Re: KAISER memory layout (Re: [PATCH 06/23] x86, kaiser: introduce user-mapped percpu areas)

From: Andy Lutomirski <luto@amacapital.net>
To: Thomas Gleixner <tglx@linutronix.de>
Cc: Andy Lutomirski <luto@kernel.org>,
	Dave Hansen <dave.hansen@linux.intel.com>,
	"linux-kernel@vger.kernel.org" <linux-kernel@vger.kernel.org>,
	"linux-mm@kvack.org" <linux-mm@kvack.org>,
	moritz.lipp@iaik.tugraz.at,
	Daniel Gruss <daniel.gruss@iaik.tugraz.at>,
	michael.schwarz@iaik.tugraz.at,
	Linus Torvalds <torvalds@linux-foundation.org>,
	Kees Cook <keescook@google.com>, Hugh Dickins <hughd@google.com>,
	X86 ML <x86@kernel.org>, Borislav Petkov <bp@alien8.de>,
	Josh Poimboeuf <jpoimboe@redhat.com>
Subject: Re: KAISER memory layout (Re: [PATCH 06/23] x86, kaiser: introduce user-mapped percpu areas)
Date: Thu, 2 Nov 2017 16:36:29 +0100	[thread overview]
Message-ID: <65E6D547-2871-4D93-9E10-24C31DB10269@amacapital.net> (raw)
In-Reply-To: <alpine.DEB.2.20.1711021343380.2090@nanos>

> On Nov 2, 2017, at 1:45 PM, Thomas Gleixner <tglx@linutronix.de> wrote:
> 
> On Thu, 2 Nov 2017, Andy Lutomirski wrote:
>>> On Nov 2, 2017, at 12:48 PM, Thomas Gleixner <tglx@linutronix.de> wrote:
>>> 
>>>> On Thu, 2 Nov 2017, Andy Lutomirski wrote:
>>>> I think we're far enough along here that it may be time to nail down
>>>> the memory layout for real.  I propose the following:
>>>> 
>>>> The user tables will contain the following:
>>>> 
>>>> - The GDT array.
>>>> - The IDT.
>>>> - The vsyscall page.  We can make this be _PAGE_USER.
>>> 
>>> I rather remove it for the kaiser case.
>>> 
>>>> - The TSS.
>>>> - The per-cpu entry stack.  Let's make it one page with guard pages
>>>> on either side.  This can replace rsp_scratch.
>>>> - cpu_current_top_of_stack.  This could be in the same page as the TSS.
>>>> - The entry text.
>>>> - The percpu IST (aka "EXCEPTION") stacks.
>>> 
>>> Do you really want to put the full exception stacks into that user mapping?
>>> I think we should not do that. There are two options:
>>> 
>>> 1) Always use the per-cpu entry stack and switch to the proper IST after
>>>    the CR3 fixup
>> 
>> Can't -- it's microcode, not software, that does that switch.
> 
> Well, yes. The micro code does the stack switch to ISTs but software tells
> it to do so. We write the IDT IIRC.
> 
>>> 2) Have separate per-cpu entry stacks for the ISTs and switch to the real
>>>    ones after the CR3 fixup.
>> 
>> How is that simpler?
> 
> Simpler is not the question. I want to avoid mapping the whole IST stacks.
> 

OK, let's see.  We can have the IDT be different in the user tables and the kernel tables.  The user IDT could have IST-less entry stubs that do their own CR3 switch and then bounce to the IST stack.  I don't see why this wouldn't work aside from requiring a substantially larger entry stack, but I'm also not convinced it's worth the added complexity.  The NMI code would certainly need some careful thought to convince ourselves that it would still be correct.  #DF would be, um, interesting because of the silly ESPFIX64 thing.

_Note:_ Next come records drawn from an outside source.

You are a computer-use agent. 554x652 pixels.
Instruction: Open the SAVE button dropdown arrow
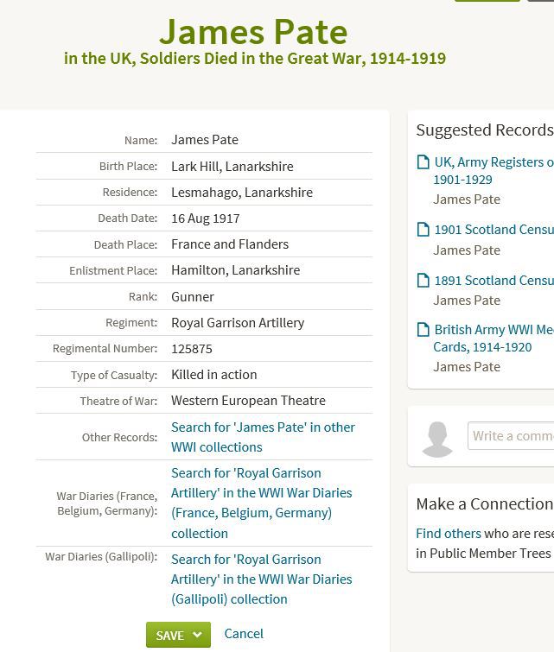198,635
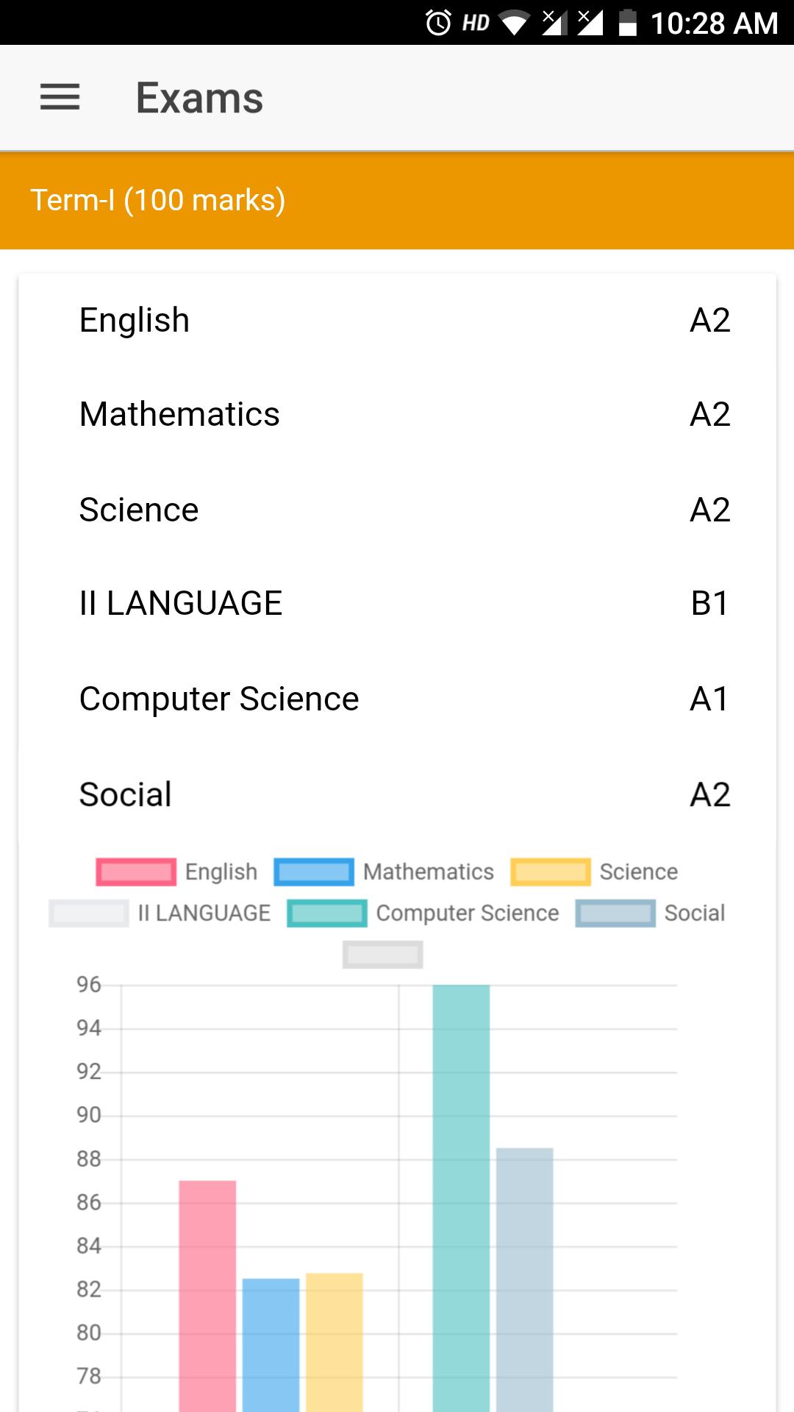Toggle English series via pink legend swatch

point(136,871)

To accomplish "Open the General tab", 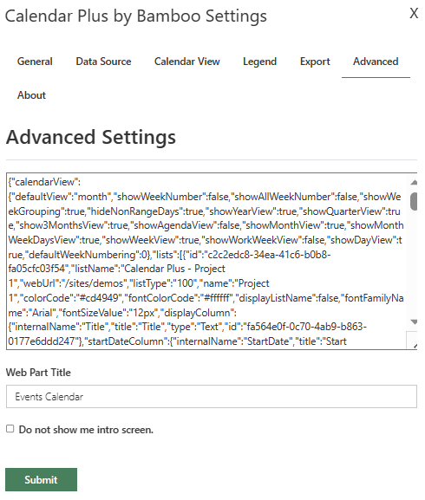I will (x=35, y=62).
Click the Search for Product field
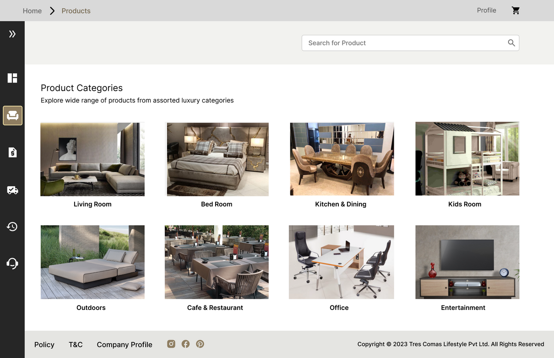 pos(403,43)
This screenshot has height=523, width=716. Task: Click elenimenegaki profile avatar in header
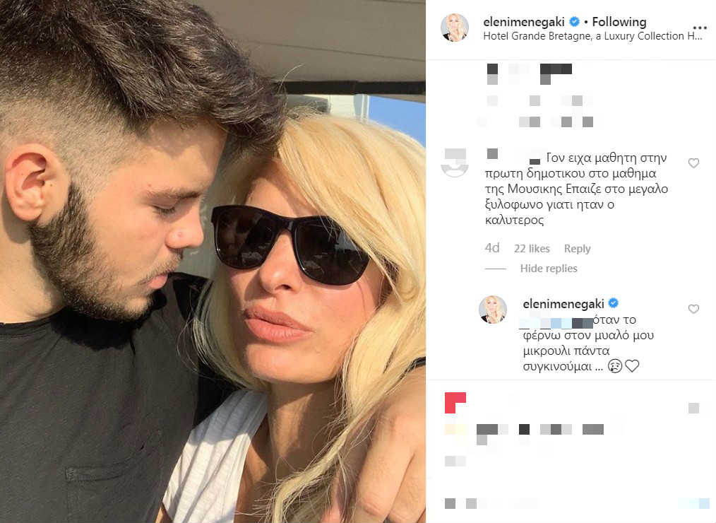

My inclination would be to deal with this later.  For the first upstream version, we map the IST stacks.  Later on, we have a separate user IDT that does whatever it needs to do.

The argument to the contrary would be that Dave's CR3 code *and* my entry stack crap gets simpler if all the CR3 switches happen in special stubs.

The argument against *that* is that this erase_kstack crap might also benefit from the magic stack switch.  OTOH that's the *exit* stack, which is totally independent.

FWIW, I want to get rid of the #DB and #BP stacks entirely, but that does not deserve to block this series, I think.

> Thanks,
> 
>    tglx